Higher total gold sales and realized gold prices per ounce led to increased revenue in the second quarter of 2006, totaling $95.0 million compared to $48.7 million in the second quarter of 2005. Glamis sold 145,468 ounces of gold in the quarter at an average realized price of $624 per ounce. By comparison, the Company sold 112,810 ounces of gold in the corresponding period of 2005 at an average realized price of $430 per ounce.

Net income in the quarter totaled $30.3 million, or $0.20 per share, compared to $8.2 million, or $0.06 per share in the same period a year ago. Included in the quarter was exploration expense of $4.6 million. Cash flow from operations (before working capital changes and reclamation expenditures) was $40.4 million compared to $22.1 million in the prior year's second quarter. At June 30, 2006, cash and equivalents were $70.3 million compared to $32.1 million at December 31, 2005.

Operations Review

Total gold production for the second quarter of 2006 was 138,637 ounces at a total cash cost of $209 per ounce. In the second quarter one year ago, production totaled 109,377 ounces of gold at a total cash cost of $190 per ounce.

El Sauzal Mine

El Sauzal achieved a quarterly record 75,372 ounces of gold production at a total cash cost of $99 per ounce, compared to 44,502 ounces of gold at a total cash cost of $150 in 2005. The mine and mill continue to meet or exceed all expectations. Gold production at El Sauzal is now projected at approximately 230,000 ounces for 2006.

Marlin Mine

Production at Marlin in the quarter totaled 28,870 gold ounces and 273,282 silver ounces. Total cash costs amounted to $324 per ounce of gold. The expected ramp-up in production was impacted by a series of start-up issues, including a failure of the leach tank agitators in the Marlin mill. As part of the repair process, each of the six leach tanks required modifications, leading to less-than-optimal metal recoveries, lower throughput and higher costs during the period in which the repairs have been implemented. The modifications are nearing completion, and the mine expects a steady return to planned throughput levels in the second half of the year.

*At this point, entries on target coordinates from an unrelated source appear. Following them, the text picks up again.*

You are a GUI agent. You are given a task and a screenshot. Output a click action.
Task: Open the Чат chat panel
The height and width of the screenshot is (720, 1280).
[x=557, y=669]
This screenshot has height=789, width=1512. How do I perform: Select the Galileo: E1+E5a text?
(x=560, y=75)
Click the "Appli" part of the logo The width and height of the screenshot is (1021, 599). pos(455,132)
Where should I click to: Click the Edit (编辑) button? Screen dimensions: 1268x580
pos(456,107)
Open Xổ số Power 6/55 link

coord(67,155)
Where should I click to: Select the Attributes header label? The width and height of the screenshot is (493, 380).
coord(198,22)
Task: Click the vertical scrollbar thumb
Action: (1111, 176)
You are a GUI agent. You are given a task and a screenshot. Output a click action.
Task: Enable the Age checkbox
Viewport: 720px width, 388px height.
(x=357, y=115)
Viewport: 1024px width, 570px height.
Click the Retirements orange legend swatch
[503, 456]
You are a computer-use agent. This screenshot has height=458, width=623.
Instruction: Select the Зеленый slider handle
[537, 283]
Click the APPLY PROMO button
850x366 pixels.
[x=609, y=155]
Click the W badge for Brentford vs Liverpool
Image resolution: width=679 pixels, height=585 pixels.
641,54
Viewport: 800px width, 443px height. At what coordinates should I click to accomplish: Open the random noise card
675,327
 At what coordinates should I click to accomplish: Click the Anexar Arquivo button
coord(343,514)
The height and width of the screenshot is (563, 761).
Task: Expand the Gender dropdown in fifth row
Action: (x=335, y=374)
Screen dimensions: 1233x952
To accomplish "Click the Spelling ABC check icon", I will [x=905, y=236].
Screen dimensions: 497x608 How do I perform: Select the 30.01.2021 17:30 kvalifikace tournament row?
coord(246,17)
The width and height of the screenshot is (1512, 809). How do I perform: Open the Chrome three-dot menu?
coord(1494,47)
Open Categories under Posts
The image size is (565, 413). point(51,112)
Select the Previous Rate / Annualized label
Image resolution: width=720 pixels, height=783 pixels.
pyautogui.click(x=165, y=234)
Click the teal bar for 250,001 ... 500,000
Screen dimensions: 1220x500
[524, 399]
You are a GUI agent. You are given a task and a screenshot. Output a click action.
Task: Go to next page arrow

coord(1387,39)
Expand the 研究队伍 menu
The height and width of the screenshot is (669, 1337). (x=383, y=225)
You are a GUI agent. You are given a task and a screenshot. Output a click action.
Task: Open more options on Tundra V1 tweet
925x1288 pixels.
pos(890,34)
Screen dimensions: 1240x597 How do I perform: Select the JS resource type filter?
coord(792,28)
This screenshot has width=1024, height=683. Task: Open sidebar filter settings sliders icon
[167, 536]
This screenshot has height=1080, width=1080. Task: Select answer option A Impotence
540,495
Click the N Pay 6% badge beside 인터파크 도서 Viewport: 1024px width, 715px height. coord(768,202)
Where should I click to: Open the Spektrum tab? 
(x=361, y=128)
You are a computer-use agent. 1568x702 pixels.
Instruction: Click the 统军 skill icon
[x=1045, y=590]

The Marlin underground remains on track toward a throughput goal of 1,000 tonnes per day. The Company is investigating the possibility of employing overhand cut-and-fill stoping and long-hole stoping in portions of the underground mine, which would result in cost reductions at the underground operation. Marlin is now expected to produce approximately 215,000 ounces of gold and two million ounces of silver in 2006.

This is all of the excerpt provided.